Towards antifungal compounds : total synthesis of jerangolid D

The main thrust of this Thesis is focused on the total synthesis of (+)-ambruticin. It was envisioned that our strategy, leading towards to this molecule, will be short, efficient and highly versatile. Therefore, novel methodologies which would enable us to construct complex molecules starting from three or more fragments (multicomponent reactions) or novel C-C bond forming reactions, leading to the stereoselective formation of polysubstituted olefinic structures, were searched. To answer these challenges, two novel methodologies were developed.

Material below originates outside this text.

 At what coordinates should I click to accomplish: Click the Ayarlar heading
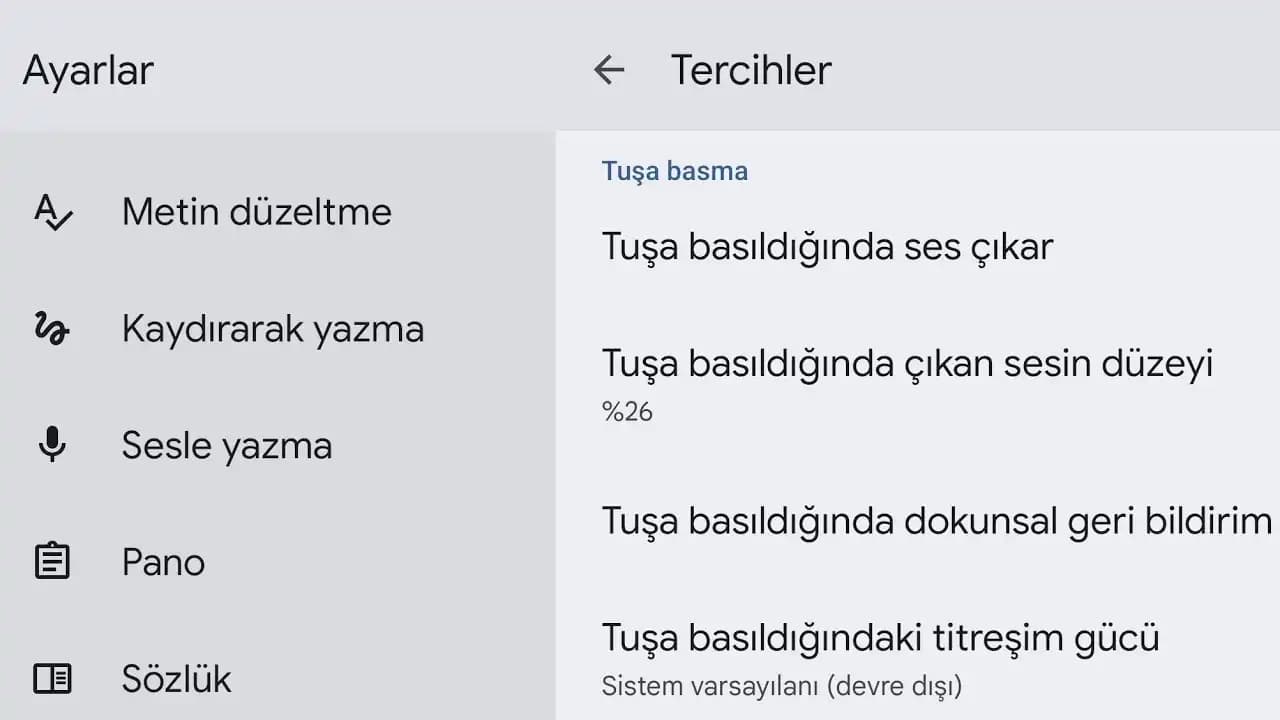pos(88,70)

First among them, a multicomponent Sakurai reaction, based upon the chemistry of silicon, gave us a short and efficient access to dihydropyran subunits. The second methodology, which involves the chemistry of sulfur, is a modification of the classical Julia olefination method. However, it enables us to achieve the synthesis of tri- and tetrasubstituted olefins with high stereocontrol. The scope and limitations of these methods were studied in details. Additionally, the applicability of these methods was tested in the context of other natural products synthesis, leading to a short and efficient preparation of (+)-goniothalamin, (+)-goniothalamin oxide, (+)-kavain and jerangolid D. Finally, we have decided to apply our silicon and sulfur-based methodologies to a connective total synthesis of (-)-dactylolide, which is itself a potent cytotoxic molecule. More interestingly, it is also a direct precursor (one step) to another natural product, (-)-zampanolide. This molecule is known for its high cytotoxic activity (~2ng/mL). Unfortunately, it is not available in sufficient amount for in depth biological studies.